• EXTRAIT À LIRE:
((
Journal de bord de l'Harmattan
Lundi 13 Avril 2020 Ă  15h00 TU, 17h en France - A Port Saint Louis du RhĂ´ne
N° 1264 - Des manques en excès

Bonjour Ă  tous,

Ce soir notre Président va s’exprimer, mais le suspense n’est pas d’une grande intensité, nous avons tous conscience d’être partis pour rester confinés. Je suis arrivé à mon bateau le 11 Mars, cela fait maintenant plus d’un mois que je suis isolé et que je ne vois personne. Heureusement j’ai l’habitude. Un mois c’est la durée maximum des longues traversées transocéanique avec Harmattan mais parfois j’ai seulement touché terre pour faire de l’avitaillement et je suis reparti immédiatement. Cela m’est ainsi arrivé de naviguer deux mois et demi sans retrouver ceux que j’aime, il y a encore de la marge !

Un mois c’est souvent le moment où je commence à ressentir un excès de manque. Mais avant d’évoquer ce sujet je voulais vous parler des antonymes (excès de manque), c’est Francis Cabrel qui m’a fait découvrir toute l’imagerie que provoque leur mariage (Partis pour rester). J’adore ce poète chanteur. Il met en moyenne 7 ans à sortir un album mais lorsqu’on écoute avec attention ses textes, ou encore mieux, lorsqu’on les lit, c’est de la pure dentelle. Dieu que c’est beau !

Mais revenons-en aux manques. Dans la vie de tous les jours et depuis la nuit des temps, ce sont les manques qui nous font agir et qui guident nos actes et nos décisions. L’homme de Cro-Magnon partait chasser car la tribu avait faim. Très souvent le manque nous incite à agir et cette sensation désagréable est très vite effacée par le résultat de notre action. Le fait d’empêcher la satisfaction du manque est une punition sévère, c’est le principe même de la prison.

Avec le confinement nous sommes en plein dans le sujet. Lorsque cela ne dure pas trop longtemps le manque peut être agréable, il exacerbe ainsi notre désir de le combler. Alors, au moment où le confinement va cesser, nous éprouverons un plaisir immense à retrouver notre liberté d’assouvir nos désirs, de satisfaire ces besoins que nous ressentons actuellement.
))
• DONNÉES FOURNIES:
((
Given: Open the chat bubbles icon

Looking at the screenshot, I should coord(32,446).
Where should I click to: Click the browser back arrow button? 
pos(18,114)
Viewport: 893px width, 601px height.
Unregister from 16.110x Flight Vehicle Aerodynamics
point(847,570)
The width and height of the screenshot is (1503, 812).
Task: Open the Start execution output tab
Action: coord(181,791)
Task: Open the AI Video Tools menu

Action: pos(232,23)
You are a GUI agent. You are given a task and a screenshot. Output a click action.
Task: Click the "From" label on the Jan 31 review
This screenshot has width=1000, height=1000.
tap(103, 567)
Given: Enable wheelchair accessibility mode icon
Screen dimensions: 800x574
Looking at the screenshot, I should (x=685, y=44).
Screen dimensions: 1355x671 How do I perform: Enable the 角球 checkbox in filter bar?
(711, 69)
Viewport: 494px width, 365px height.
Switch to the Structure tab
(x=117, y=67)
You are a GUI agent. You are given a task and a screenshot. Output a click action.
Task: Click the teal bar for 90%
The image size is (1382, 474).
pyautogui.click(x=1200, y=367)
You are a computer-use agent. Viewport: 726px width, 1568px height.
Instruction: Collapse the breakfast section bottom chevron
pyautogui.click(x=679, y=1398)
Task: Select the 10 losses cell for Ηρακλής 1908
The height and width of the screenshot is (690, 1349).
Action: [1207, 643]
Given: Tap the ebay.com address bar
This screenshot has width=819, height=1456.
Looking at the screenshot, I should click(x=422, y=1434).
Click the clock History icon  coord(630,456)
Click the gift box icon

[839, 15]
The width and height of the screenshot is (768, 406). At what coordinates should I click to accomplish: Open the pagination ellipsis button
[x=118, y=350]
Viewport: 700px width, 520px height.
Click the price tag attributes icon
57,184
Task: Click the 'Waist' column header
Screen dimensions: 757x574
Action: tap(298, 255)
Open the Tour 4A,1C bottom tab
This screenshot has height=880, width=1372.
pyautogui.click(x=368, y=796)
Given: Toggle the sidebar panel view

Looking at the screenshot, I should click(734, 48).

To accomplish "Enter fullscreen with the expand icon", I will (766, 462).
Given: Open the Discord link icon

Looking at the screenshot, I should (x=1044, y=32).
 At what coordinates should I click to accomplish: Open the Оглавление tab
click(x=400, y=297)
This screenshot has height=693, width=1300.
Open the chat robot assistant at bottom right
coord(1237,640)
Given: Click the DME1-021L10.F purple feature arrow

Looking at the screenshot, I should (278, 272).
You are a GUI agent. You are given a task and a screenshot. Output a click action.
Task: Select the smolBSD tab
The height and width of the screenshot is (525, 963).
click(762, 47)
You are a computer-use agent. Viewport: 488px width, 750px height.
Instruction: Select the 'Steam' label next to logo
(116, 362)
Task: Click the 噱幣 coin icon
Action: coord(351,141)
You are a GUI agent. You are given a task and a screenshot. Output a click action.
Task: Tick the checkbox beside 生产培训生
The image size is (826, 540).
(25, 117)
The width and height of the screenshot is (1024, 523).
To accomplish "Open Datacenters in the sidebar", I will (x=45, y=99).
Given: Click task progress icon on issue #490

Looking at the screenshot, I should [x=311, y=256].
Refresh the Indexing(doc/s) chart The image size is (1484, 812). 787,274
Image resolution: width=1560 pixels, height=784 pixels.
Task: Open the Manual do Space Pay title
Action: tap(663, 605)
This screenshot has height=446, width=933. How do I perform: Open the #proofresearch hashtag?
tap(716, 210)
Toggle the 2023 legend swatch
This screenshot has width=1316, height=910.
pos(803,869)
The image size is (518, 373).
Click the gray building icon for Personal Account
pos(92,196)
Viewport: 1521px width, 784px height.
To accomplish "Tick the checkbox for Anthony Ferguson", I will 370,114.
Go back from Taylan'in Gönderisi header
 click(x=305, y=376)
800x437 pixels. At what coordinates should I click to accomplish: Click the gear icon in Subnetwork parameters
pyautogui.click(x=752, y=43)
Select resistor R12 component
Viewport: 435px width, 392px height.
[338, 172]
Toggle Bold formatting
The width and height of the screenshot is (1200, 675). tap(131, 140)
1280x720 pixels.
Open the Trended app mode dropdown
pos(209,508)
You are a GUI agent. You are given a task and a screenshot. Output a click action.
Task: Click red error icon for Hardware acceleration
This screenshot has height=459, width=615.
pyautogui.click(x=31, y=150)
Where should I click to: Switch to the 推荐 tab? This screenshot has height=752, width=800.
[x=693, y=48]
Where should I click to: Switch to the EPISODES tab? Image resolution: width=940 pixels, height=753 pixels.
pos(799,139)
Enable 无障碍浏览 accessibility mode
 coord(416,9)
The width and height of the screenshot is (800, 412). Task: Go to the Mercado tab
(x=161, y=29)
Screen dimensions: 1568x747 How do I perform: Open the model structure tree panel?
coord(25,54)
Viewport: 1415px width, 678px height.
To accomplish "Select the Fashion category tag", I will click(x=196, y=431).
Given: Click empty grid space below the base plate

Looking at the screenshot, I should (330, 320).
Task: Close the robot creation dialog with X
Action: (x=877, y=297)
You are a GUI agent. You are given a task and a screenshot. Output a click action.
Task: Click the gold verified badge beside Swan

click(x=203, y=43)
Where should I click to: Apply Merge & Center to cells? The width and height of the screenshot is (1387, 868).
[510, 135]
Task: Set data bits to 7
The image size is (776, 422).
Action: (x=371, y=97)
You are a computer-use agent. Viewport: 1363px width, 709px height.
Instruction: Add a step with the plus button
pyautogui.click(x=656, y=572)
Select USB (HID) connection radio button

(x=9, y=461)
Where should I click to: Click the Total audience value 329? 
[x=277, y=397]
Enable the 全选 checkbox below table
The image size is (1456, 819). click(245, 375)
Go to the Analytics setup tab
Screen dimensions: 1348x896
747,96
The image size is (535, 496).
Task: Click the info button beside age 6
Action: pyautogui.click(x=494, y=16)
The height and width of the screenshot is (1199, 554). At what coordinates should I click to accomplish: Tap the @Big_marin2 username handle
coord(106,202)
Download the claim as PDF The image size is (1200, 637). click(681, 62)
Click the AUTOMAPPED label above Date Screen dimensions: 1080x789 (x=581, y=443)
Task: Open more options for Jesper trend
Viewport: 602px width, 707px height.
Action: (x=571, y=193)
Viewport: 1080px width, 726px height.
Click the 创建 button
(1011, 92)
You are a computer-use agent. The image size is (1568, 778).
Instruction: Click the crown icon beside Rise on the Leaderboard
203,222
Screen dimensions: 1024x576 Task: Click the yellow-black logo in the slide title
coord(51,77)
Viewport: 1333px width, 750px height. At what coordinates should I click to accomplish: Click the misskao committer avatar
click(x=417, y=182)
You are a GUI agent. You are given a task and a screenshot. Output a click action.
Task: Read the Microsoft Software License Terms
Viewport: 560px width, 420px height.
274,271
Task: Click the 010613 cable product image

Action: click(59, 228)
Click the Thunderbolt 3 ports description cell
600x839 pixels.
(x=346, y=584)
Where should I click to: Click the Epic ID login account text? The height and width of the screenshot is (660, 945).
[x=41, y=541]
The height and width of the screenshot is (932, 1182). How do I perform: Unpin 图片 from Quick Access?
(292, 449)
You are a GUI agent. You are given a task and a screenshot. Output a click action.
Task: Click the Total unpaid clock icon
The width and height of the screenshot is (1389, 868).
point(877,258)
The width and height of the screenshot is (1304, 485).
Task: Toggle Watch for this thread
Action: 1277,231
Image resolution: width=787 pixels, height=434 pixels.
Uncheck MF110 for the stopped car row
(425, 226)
))
• EXPLORER LE TEXTE:
[A] Répondez aux questions suivantes sur le journal de bord :
(i) À quelle date l'auteur est-il arrivé à son bateau ?
(ii) Combien d'années Francis Cabrel met-il en moyenne à sortir un album ?
(iii) Pour quelle raison l'homme de Cro-Magnon partait-il chasser ?
[B] Transcrivez le passage du journal de bord qui va de « Un mois c’est souvent » jusqu'à « c’est beau ! » inclus.

• RÉPONSES RÉDIGÉES:
[A]
(i) Le 11 mars.
(ii) Sept ans.
(iii) Parce que la tribu avait faim.

[B]
Un mois c’est souvent le moment où je commence à ressentir un excès de manque. Mais avant d’évoquer ce sujet je voulais vous parler des antonymes (excès de manque), c’est Francis Cabrel qui m’a fait découvrir toute l’imagerie que provoque leur mariage (Partis pour rester). J’adore ce poète chanteur. Il met en moyenne 7 ans à sortir un album mais lorsqu’on écoute avec attention ses textes, ou encore mieux, lorsqu’on les lit, c’est de la pure dentelle. Dieu que c’est beau !